§ AVAILABLE RECORDS:
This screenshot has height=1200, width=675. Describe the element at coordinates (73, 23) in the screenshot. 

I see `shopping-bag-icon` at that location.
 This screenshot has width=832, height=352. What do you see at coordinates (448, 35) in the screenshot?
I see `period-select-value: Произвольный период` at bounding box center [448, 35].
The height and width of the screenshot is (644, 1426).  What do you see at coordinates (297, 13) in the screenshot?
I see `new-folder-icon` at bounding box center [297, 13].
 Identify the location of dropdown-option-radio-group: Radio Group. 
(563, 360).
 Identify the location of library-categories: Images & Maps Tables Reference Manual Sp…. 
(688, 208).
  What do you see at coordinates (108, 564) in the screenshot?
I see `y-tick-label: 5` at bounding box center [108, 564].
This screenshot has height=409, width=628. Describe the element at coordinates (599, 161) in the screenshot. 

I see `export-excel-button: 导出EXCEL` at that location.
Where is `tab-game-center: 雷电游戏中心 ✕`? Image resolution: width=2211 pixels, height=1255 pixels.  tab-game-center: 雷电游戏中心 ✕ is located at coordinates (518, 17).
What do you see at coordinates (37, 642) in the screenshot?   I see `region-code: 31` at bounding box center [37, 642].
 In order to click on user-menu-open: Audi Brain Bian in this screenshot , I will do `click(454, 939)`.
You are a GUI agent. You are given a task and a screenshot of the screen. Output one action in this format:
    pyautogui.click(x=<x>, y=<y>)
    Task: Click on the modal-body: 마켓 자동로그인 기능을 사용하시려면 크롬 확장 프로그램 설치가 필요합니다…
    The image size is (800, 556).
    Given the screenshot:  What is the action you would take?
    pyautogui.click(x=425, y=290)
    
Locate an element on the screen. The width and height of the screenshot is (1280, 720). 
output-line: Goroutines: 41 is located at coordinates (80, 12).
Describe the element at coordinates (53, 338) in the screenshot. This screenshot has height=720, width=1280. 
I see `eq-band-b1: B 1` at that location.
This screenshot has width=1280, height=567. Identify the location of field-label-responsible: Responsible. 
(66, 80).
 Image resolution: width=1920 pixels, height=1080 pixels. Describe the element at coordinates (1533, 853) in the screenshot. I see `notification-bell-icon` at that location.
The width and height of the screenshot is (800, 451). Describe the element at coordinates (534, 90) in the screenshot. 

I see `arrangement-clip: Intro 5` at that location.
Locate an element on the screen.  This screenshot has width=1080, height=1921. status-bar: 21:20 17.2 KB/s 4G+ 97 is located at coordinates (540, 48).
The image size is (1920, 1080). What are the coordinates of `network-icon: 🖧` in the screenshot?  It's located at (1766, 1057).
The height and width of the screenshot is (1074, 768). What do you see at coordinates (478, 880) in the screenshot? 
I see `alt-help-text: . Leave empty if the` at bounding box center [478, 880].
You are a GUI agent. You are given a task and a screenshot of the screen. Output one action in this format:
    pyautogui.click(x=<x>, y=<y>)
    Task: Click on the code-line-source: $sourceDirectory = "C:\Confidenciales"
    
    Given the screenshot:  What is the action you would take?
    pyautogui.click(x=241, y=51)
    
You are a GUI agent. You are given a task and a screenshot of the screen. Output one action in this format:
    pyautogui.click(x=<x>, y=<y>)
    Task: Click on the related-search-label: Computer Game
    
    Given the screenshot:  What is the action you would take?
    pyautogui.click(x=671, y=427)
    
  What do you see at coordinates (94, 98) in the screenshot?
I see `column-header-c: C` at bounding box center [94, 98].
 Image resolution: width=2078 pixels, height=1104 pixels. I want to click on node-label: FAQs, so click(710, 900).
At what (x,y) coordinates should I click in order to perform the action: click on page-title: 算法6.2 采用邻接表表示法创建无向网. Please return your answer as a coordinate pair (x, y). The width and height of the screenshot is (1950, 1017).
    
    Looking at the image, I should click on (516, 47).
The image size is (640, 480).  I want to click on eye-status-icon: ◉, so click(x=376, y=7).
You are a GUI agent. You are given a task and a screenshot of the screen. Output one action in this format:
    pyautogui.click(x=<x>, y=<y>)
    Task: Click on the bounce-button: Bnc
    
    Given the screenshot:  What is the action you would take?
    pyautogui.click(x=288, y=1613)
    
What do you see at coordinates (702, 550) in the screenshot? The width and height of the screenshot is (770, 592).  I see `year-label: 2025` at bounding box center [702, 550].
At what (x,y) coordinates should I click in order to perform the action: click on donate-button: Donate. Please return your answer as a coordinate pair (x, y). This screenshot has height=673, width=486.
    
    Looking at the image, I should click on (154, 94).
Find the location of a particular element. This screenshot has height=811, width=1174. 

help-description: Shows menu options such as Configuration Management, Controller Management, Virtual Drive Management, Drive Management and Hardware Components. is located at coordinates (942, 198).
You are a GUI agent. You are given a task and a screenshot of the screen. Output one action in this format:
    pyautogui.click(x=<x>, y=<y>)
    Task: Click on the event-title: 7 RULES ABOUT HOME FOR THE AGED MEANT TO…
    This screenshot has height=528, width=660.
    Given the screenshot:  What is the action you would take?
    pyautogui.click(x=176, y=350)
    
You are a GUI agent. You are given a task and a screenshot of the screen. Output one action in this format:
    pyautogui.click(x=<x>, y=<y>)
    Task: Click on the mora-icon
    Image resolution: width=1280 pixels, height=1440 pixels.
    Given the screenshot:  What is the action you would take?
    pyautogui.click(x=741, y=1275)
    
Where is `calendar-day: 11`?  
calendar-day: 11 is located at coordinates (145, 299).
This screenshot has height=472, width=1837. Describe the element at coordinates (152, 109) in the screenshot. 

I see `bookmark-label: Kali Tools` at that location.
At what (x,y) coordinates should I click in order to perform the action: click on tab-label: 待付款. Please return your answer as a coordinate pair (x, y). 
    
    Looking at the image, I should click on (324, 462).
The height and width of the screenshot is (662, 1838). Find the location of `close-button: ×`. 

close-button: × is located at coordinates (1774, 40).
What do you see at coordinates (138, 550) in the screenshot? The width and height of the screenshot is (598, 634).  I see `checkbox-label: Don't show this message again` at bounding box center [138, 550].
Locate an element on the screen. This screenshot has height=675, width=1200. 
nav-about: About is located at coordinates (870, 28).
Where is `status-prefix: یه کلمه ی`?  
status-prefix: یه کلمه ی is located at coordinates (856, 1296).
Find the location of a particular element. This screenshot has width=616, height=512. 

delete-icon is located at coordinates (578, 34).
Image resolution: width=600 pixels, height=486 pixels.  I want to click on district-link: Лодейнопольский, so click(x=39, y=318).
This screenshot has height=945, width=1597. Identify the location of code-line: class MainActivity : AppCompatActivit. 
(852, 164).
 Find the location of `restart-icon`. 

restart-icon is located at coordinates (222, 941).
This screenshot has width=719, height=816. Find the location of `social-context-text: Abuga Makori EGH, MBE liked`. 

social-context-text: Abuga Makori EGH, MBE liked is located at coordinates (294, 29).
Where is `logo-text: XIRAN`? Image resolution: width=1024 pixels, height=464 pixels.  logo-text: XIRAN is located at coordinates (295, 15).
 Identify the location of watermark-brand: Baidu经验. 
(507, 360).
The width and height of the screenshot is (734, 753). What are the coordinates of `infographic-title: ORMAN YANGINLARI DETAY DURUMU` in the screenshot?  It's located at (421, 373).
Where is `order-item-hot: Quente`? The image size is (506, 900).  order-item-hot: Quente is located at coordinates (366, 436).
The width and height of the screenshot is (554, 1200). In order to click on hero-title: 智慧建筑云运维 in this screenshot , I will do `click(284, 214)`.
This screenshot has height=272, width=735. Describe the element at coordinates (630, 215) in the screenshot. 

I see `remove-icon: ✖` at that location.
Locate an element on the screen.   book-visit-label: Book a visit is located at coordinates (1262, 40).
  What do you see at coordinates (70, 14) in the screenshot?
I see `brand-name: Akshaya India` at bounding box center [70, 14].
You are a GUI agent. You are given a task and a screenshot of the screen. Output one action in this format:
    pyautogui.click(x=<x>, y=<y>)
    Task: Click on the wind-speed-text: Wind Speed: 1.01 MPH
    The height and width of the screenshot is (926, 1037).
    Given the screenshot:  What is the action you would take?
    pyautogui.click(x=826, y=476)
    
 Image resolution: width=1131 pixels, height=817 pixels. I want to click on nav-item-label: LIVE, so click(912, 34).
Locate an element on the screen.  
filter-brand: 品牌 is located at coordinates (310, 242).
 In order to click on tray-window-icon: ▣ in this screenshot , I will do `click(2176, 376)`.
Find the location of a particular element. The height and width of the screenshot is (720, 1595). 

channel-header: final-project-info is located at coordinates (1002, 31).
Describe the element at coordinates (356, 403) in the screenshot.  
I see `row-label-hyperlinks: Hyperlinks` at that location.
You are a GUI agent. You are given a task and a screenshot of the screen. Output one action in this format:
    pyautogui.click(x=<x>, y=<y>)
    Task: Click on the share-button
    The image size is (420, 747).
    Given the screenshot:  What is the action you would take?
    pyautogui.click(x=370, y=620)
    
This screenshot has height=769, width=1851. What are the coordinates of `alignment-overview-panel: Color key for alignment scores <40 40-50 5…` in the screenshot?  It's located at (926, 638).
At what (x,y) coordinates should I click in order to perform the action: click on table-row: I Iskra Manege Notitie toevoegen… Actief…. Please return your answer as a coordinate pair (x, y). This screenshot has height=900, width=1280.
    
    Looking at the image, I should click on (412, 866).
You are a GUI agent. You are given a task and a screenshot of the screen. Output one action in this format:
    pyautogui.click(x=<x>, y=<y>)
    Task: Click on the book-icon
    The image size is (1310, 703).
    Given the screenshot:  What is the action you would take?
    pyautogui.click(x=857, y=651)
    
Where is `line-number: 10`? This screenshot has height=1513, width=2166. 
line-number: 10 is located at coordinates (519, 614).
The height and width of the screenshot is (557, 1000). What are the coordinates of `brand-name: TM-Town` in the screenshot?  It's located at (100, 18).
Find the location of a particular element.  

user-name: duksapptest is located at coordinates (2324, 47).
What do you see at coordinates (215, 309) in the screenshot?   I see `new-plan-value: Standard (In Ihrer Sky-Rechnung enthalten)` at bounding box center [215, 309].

§ TASK GOAL: Please write out the entries from the line containing "has height=900, width=1280." through the end of the entries, including both of those lines.

§ TASK RESPONSE:
At what (x,y) coordinates should I click in order to perform the action: click on table-row: I Iskra Manege Notitie toevoegen… Actief…. Please return your answer as a coordinate pair (x, y). This screenshot has height=900, width=1280.
    
    Looking at the image, I should click on (412, 866).
You are a GUI agent. You are given a task and a screenshot of the screen. Output one action in this format:
    pyautogui.click(x=<x>, y=<y>)
    Task: Click on the book-icon
    The image size is (1310, 703).
    Given the screenshot:  What is the action you would take?
    pyautogui.click(x=857, y=651)
    
Where is `line-number: 10`? This screenshot has height=1513, width=2166. 
line-number: 10 is located at coordinates (519, 614).
The height and width of the screenshot is (557, 1000). What are the coordinates of `brand-name: TM-Town` in the screenshot?  It's located at (100, 18).
Find the location of a particular element.  

user-name: duksapptest is located at coordinates (2324, 47).
What do you see at coordinates (215, 309) in the screenshot?   I see `new-plan-value: Standard (In Ihrer Sky-Rechnung enthalten)` at bounding box center [215, 309].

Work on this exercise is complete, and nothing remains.